The answer to that unsurprisingly comes down to money. Retinoids collectively rake in billions of dollars worldwide for both the pharmaceutical and the cosmetic industries. And since 75% of clinical trials are funded by corporate sponsors, we can quite clearly see why they have no interest in funding further research, or letting the general public know of the very serious harm that retinoids can cause.
This gap in information in itself is enough to warrant major concern, yet cosmetic companies are more interested in getting your money than caring about your health.
- What approach does Esoterance take?
Esoterance believes in a more holistic approach with evidence based formulas that focus on restoring your skin’s health and natural balance.

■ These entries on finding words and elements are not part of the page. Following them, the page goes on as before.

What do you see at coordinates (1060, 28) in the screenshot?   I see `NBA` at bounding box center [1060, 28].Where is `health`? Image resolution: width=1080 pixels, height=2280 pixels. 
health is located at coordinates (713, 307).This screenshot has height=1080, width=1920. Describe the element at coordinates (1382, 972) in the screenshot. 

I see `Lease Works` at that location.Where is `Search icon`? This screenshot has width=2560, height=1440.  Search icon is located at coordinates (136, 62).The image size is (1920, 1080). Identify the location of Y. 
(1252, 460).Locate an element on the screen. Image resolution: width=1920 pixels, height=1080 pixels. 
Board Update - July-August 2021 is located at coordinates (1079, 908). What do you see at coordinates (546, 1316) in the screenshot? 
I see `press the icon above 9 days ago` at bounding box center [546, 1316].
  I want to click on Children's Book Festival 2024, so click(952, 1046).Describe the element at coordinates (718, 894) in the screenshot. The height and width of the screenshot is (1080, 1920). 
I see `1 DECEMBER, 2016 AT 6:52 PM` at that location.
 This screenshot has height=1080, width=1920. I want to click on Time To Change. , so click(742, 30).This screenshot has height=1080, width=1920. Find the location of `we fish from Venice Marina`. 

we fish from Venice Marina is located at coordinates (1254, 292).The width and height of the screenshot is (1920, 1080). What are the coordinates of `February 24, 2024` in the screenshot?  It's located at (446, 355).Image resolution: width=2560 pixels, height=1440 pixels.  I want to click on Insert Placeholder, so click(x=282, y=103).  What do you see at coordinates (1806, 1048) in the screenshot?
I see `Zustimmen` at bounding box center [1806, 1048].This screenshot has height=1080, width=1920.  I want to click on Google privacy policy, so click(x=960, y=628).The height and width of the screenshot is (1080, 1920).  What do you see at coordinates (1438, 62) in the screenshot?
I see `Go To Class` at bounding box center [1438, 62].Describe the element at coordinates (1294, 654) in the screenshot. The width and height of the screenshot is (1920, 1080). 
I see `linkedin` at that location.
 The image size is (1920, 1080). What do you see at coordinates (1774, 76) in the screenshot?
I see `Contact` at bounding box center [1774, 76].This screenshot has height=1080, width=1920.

Some of the botanical ingredients we use contain natural amounts of vitamin A called carotenoids which provides benefits without the negative side effects of synthetic retinoids. Furthermore, there are multiple vitamins, components and essential nutrients that are required to support and achieve healthy glowing looking skin, not just vitamin A. There are a number of ingredients we use which also encourage and increase collagen and keratin in the skin. We also use Vitamin B3 (Niacinamide) which provides anti-aging properties while simultaneously strengthening the skin’s barrier and protection against sun damage.
Furthermore, we believe that having a healthy skin barrier is the your key to having long term beautiful healthy skin, both cosmetically and functionally. Using emolients and vitamins to smooth out the corneum stratum, while also brightening it, you can also achieve a healthy glow and reduction in appearance of wrinkles without compromising the skin barrier. As such, we we formulate our products around this foundation.
Our skin is our largest organ, and serves vital functions, and therefore it is important for us to create products which nourish and support the skin without interfering with its natural functions. We believe that your health should not be compromised by cosmetics. Having a daily skincare routine, with good sleep and healthy diet will ensure that you have beautiful healthy skin for many years to come.